Act sooner, not later on monetary policy: ECB's Nowotny

VIENNA (Reuters) - The European Central Bank should not wait too long to take action to spur growth and inflation, a senior ECB policymaker said on Monday, adding that steps including bond buying were still being discussed.

European Central Bank (ECB) Governing Council member Ewald Nowotny addresses a news conference in Vienna December 5, 2014. REUTERS/Leonhard Foeger

“I don’t think that ... one should get into monthly data but I think we certainly have prospects for very low inflation rates in the medium term,” Ewald Nowotny, a member of the ECB’s Governing Council, told a panel discussion organized by news outlet, when asked how acute the danger of deflation was.

“Second, you always have to consider that monetary policy has an impact only after a long delay,” he added. “That means if I want to do something I should do it sooner rather than later.”
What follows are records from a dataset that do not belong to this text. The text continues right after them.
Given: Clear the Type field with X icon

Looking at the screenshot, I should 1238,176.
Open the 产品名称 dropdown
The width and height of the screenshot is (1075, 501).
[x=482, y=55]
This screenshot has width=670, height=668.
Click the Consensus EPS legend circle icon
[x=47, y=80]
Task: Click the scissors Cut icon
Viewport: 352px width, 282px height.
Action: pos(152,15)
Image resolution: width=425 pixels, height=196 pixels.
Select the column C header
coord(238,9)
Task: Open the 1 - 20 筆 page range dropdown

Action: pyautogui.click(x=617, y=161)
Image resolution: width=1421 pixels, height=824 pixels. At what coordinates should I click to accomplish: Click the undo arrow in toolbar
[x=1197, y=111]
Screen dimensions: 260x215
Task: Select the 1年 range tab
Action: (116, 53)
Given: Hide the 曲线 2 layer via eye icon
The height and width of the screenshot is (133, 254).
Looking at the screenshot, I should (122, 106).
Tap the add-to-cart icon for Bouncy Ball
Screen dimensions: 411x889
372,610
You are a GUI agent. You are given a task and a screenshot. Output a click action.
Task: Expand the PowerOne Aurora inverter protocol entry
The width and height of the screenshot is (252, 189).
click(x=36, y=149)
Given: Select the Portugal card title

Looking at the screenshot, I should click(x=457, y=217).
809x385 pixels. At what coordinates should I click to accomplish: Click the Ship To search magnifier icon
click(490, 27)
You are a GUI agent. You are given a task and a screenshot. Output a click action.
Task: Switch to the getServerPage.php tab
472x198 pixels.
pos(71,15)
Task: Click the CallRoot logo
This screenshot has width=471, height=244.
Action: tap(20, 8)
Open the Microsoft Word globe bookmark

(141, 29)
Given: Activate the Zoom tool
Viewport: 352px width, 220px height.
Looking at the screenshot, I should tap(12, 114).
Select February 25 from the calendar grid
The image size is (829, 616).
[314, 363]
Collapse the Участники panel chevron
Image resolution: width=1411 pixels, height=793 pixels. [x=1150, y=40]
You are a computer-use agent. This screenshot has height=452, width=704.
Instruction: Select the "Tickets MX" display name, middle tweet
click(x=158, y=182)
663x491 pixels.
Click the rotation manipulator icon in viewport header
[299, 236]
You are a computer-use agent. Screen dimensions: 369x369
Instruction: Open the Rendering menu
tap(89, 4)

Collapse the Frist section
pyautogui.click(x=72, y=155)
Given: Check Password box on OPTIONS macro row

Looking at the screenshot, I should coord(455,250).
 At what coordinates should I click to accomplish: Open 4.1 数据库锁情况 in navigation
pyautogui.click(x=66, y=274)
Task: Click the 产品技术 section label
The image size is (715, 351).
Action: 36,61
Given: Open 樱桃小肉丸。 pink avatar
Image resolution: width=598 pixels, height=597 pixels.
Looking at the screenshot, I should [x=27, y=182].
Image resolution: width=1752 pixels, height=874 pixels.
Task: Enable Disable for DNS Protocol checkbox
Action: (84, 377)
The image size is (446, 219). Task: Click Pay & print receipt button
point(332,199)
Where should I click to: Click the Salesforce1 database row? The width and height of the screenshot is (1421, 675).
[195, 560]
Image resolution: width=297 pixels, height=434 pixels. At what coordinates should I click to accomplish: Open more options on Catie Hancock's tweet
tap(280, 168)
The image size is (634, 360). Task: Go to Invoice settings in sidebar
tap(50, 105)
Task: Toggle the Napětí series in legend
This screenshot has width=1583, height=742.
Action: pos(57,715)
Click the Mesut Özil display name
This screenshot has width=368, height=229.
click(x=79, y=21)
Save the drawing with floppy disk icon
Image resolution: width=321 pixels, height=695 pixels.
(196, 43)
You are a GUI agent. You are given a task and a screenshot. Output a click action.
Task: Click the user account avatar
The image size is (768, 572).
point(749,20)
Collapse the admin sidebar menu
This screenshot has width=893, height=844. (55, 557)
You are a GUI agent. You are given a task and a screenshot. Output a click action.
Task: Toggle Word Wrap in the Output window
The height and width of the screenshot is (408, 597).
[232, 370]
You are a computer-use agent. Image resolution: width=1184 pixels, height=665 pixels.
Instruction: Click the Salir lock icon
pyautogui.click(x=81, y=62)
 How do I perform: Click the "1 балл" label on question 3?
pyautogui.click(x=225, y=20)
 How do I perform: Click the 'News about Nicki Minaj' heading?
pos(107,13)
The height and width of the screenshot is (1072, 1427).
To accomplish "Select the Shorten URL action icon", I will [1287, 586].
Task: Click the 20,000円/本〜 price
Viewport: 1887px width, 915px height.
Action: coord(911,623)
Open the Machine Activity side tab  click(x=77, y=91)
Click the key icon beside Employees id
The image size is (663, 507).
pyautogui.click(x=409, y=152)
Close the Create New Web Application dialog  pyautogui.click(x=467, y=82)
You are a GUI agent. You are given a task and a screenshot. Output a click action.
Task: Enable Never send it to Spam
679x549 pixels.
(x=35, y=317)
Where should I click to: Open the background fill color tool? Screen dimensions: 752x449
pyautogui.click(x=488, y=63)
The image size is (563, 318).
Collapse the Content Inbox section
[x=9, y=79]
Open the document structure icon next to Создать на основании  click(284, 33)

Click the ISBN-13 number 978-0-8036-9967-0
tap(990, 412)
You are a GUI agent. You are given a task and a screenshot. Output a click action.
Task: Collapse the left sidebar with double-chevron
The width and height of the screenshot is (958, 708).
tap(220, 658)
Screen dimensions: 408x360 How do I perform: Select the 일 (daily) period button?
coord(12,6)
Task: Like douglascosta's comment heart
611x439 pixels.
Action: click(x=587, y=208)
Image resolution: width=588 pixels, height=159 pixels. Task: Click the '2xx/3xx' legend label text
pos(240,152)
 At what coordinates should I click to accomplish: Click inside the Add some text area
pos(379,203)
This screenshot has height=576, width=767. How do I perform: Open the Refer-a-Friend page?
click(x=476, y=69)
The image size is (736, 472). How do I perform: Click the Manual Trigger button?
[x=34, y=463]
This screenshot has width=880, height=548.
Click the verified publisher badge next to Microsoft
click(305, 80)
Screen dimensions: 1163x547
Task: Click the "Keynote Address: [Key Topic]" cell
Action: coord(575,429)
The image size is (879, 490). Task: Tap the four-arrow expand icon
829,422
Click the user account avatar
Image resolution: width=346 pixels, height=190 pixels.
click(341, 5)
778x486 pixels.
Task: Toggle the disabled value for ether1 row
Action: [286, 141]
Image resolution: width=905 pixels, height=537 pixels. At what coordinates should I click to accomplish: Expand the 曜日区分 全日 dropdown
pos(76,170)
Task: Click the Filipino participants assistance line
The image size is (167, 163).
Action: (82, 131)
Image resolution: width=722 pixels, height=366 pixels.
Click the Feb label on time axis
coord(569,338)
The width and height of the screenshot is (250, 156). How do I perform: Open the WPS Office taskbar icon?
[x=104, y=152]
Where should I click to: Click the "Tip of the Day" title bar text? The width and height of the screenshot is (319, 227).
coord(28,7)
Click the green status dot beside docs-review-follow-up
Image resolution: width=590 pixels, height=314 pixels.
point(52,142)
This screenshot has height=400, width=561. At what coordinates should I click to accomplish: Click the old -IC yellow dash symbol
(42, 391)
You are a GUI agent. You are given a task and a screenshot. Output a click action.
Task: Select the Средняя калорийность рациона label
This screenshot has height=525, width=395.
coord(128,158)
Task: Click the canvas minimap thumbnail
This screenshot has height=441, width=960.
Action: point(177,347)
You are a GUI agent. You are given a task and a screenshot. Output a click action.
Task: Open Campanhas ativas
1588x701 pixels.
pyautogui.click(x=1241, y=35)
The ECB is considering a hybrid approach that would see it buy government bonds with risk-sharing across the euro zone and, in a nod to German qualms, separate purchases by national central banks, sources familiar with the discussions have said.

The euro zone’s central bank might announce a sovereign bond buying program as early as Jan. 22 and will certainly have done so by March, according to all but one of 20 euro money market traders polled by Reuters on Monday.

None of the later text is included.